**Work item:** Could you print the stretch of lines below from the one with "This screenshot has height=296, width=411." through the one with "Task: Click the Stardust", exactly as they stand and without any pictures?

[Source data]
━━━━━━━━━━━━━━━━━━━━

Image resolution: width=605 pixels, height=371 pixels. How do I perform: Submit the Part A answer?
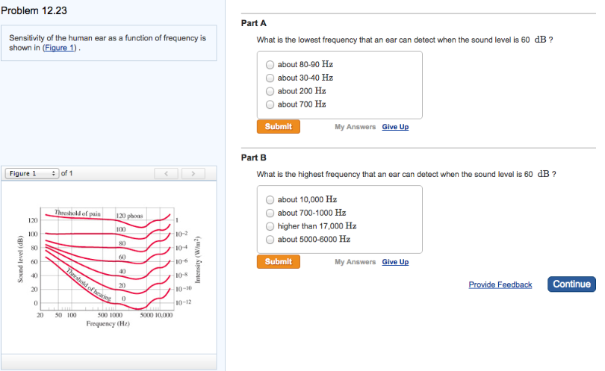(278, 127)

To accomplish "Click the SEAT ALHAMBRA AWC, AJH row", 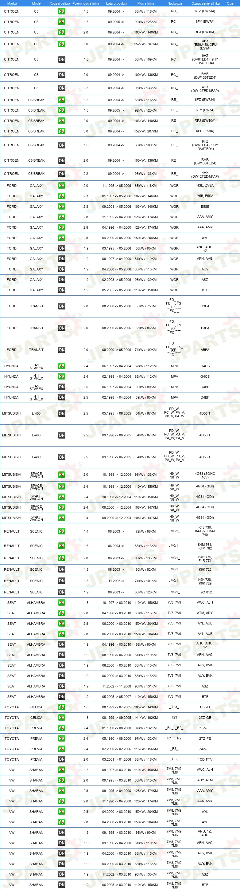I will (120, 603).
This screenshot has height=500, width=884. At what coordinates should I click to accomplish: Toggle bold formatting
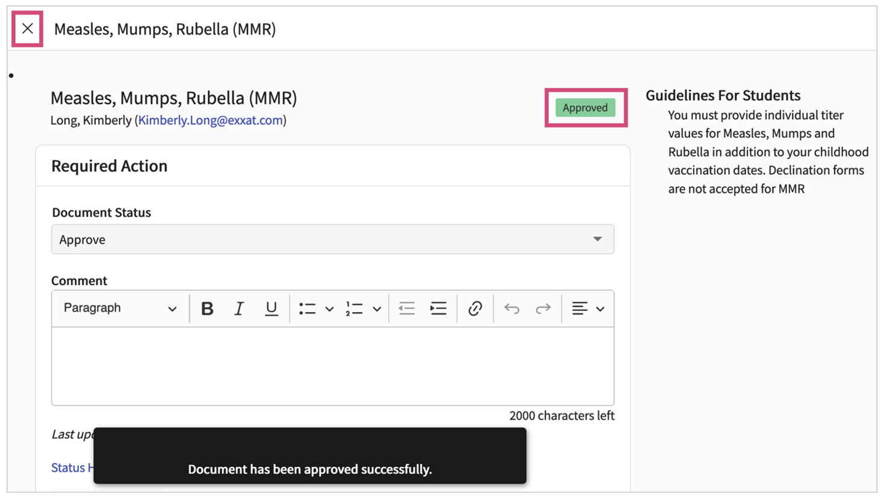tap(207, 308)
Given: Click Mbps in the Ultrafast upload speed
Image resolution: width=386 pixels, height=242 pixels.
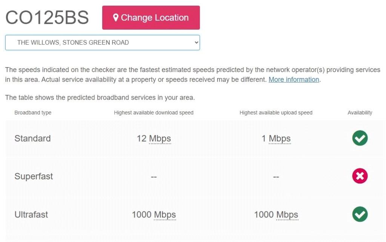Looking at the screenshot, I should tap(287, 215).
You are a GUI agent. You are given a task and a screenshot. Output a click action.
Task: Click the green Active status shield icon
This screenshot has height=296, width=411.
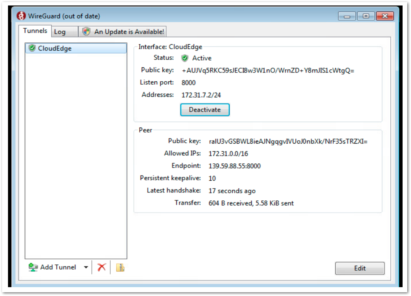[185, 58]
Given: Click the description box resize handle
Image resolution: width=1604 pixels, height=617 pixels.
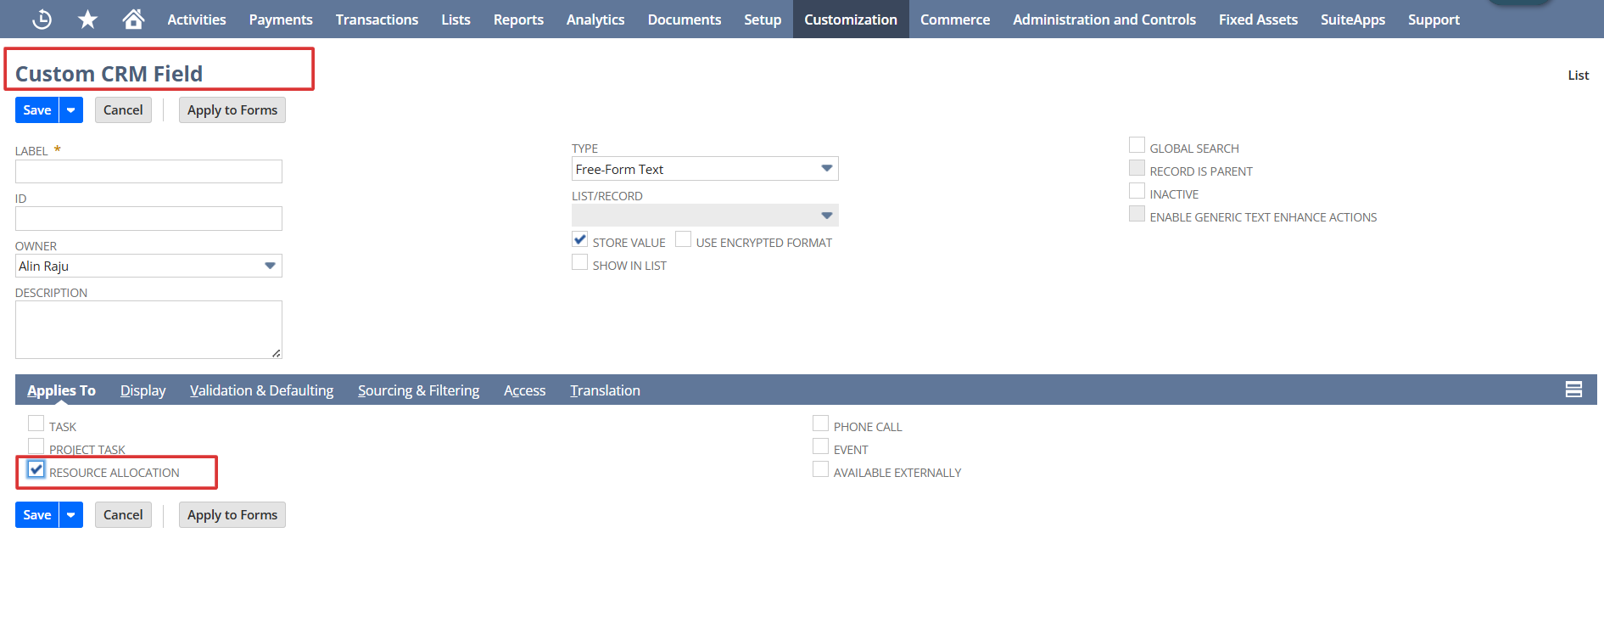Looking at the screenshot, I should coord(277,353).
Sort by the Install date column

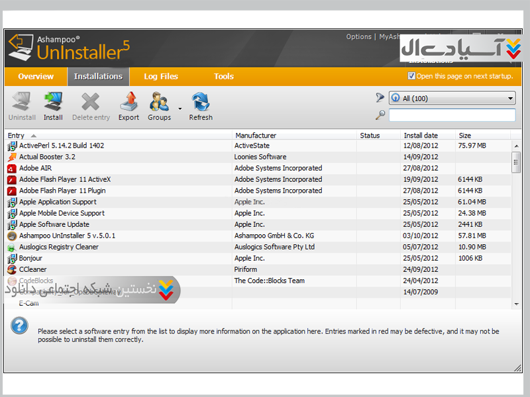tap(421, 136)
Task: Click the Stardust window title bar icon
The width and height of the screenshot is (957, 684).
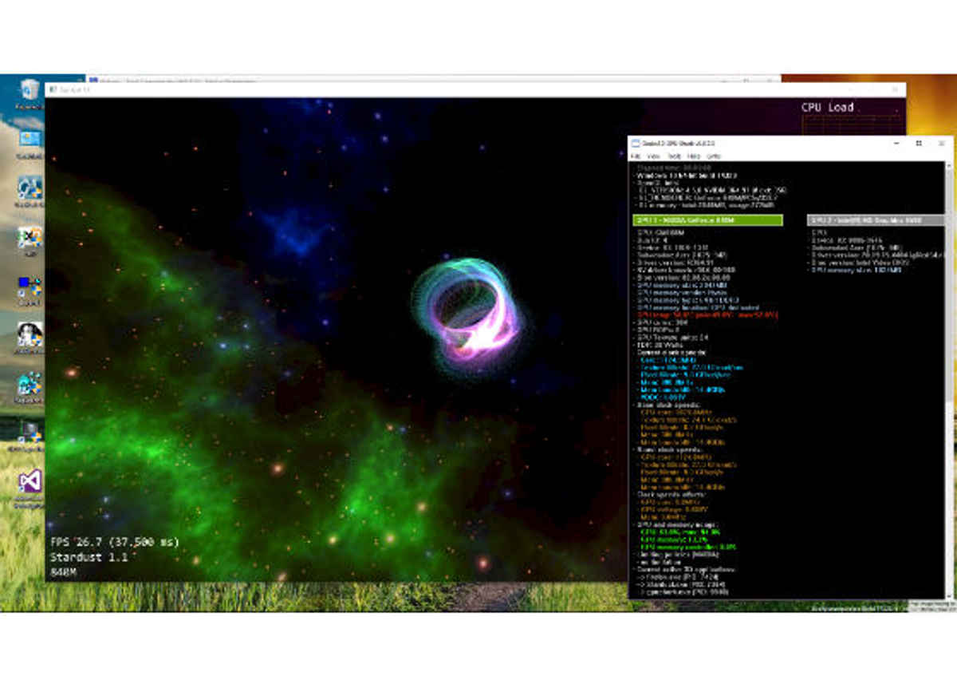Action: pos(53,90)
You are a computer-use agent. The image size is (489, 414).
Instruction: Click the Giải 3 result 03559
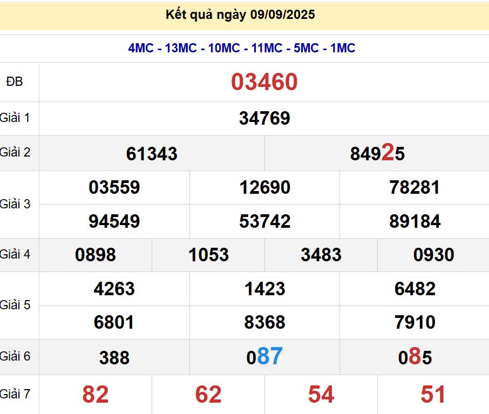(x=114, y=188)
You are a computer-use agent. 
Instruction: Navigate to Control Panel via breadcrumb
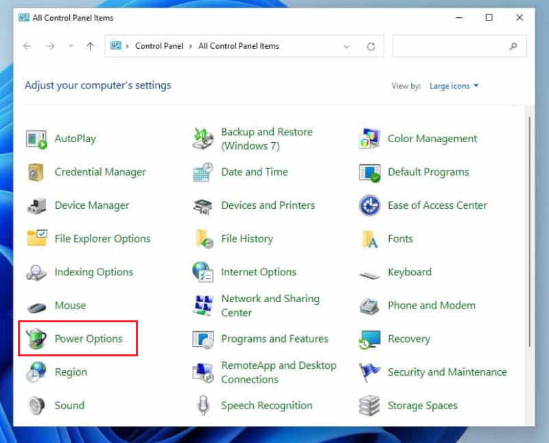point(159,46)
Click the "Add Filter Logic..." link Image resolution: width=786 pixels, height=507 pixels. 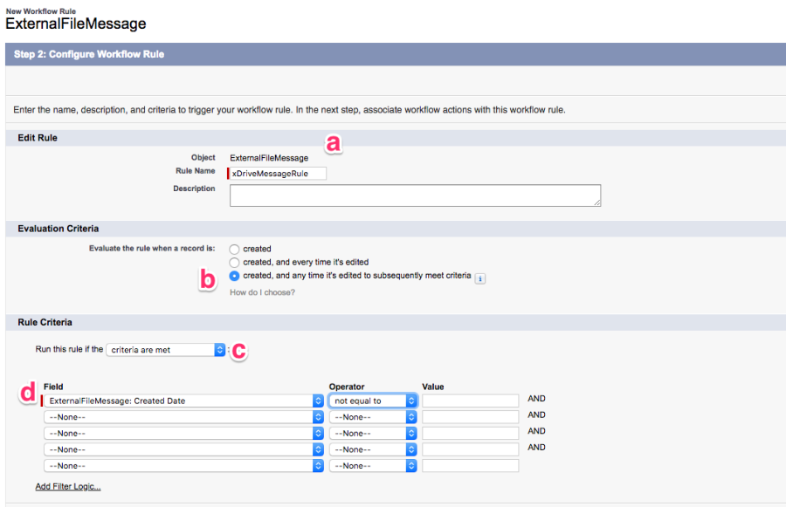pos(68,486)
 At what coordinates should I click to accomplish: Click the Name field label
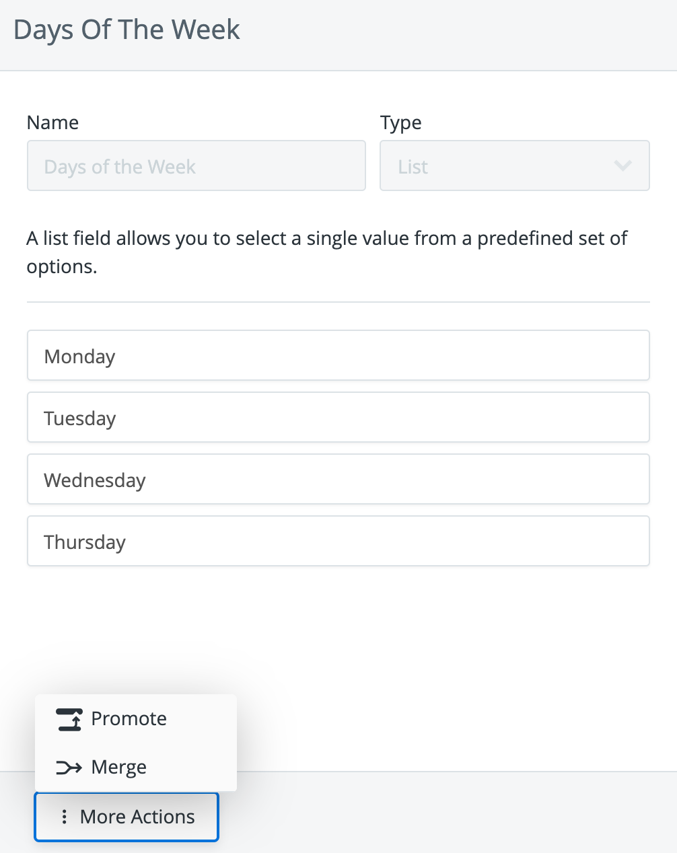pyautogui.click(x=52, y=122)
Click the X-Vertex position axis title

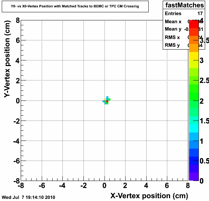click(149, 196)
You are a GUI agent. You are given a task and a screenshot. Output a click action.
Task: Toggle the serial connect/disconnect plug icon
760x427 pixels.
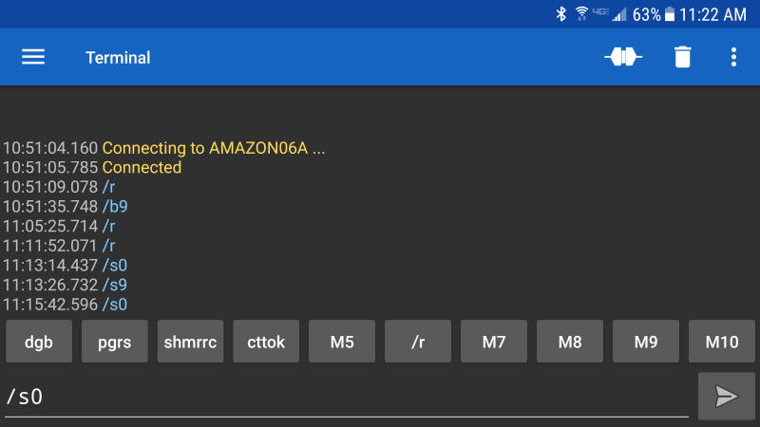tap(623, 57)
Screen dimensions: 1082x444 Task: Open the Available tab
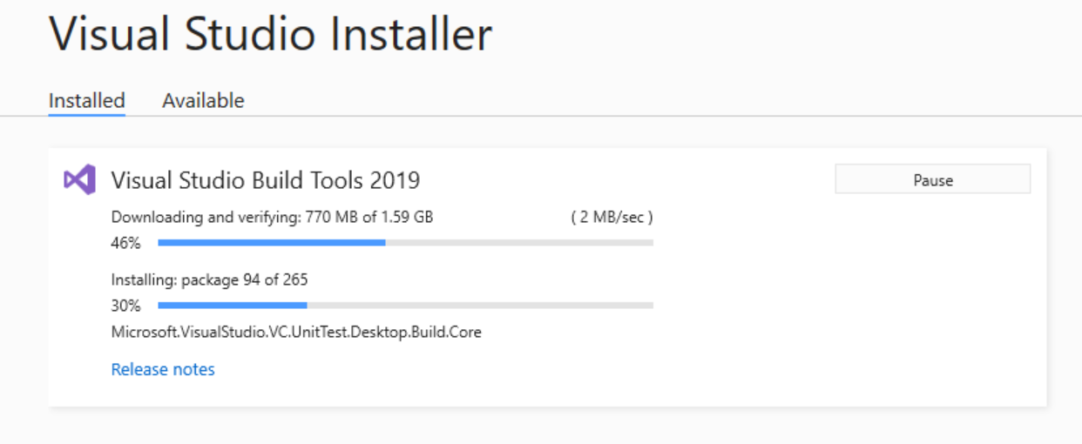pyautogui.click(x=203, y=100)
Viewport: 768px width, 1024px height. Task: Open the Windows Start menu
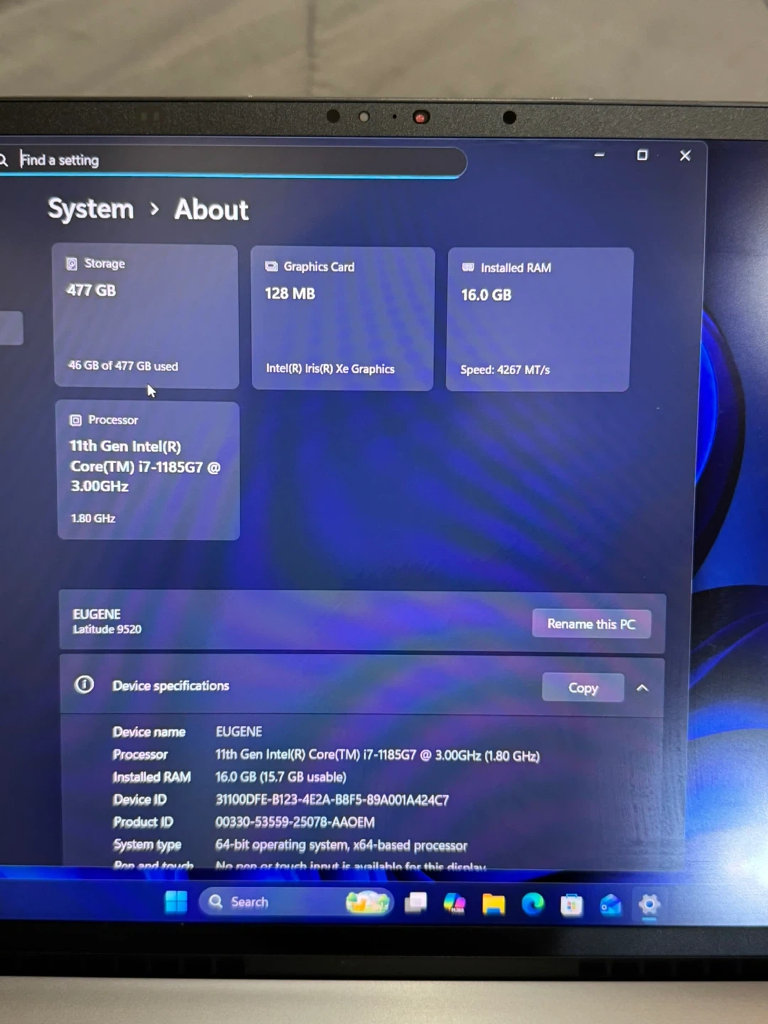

━━━━━━━━━━━━━━━━━━━━

**Response area:**
This screenshot has height=296, width=411.
[185, 58]
Given: Click the description box resize handle
Image resolution: width=1604 pixels, height=617 pixels.
Looking at the screenshot, I should coord(277,353).
Sort by the Install date column

tap(421, 136)
Task: Click the Stardust window title bar icon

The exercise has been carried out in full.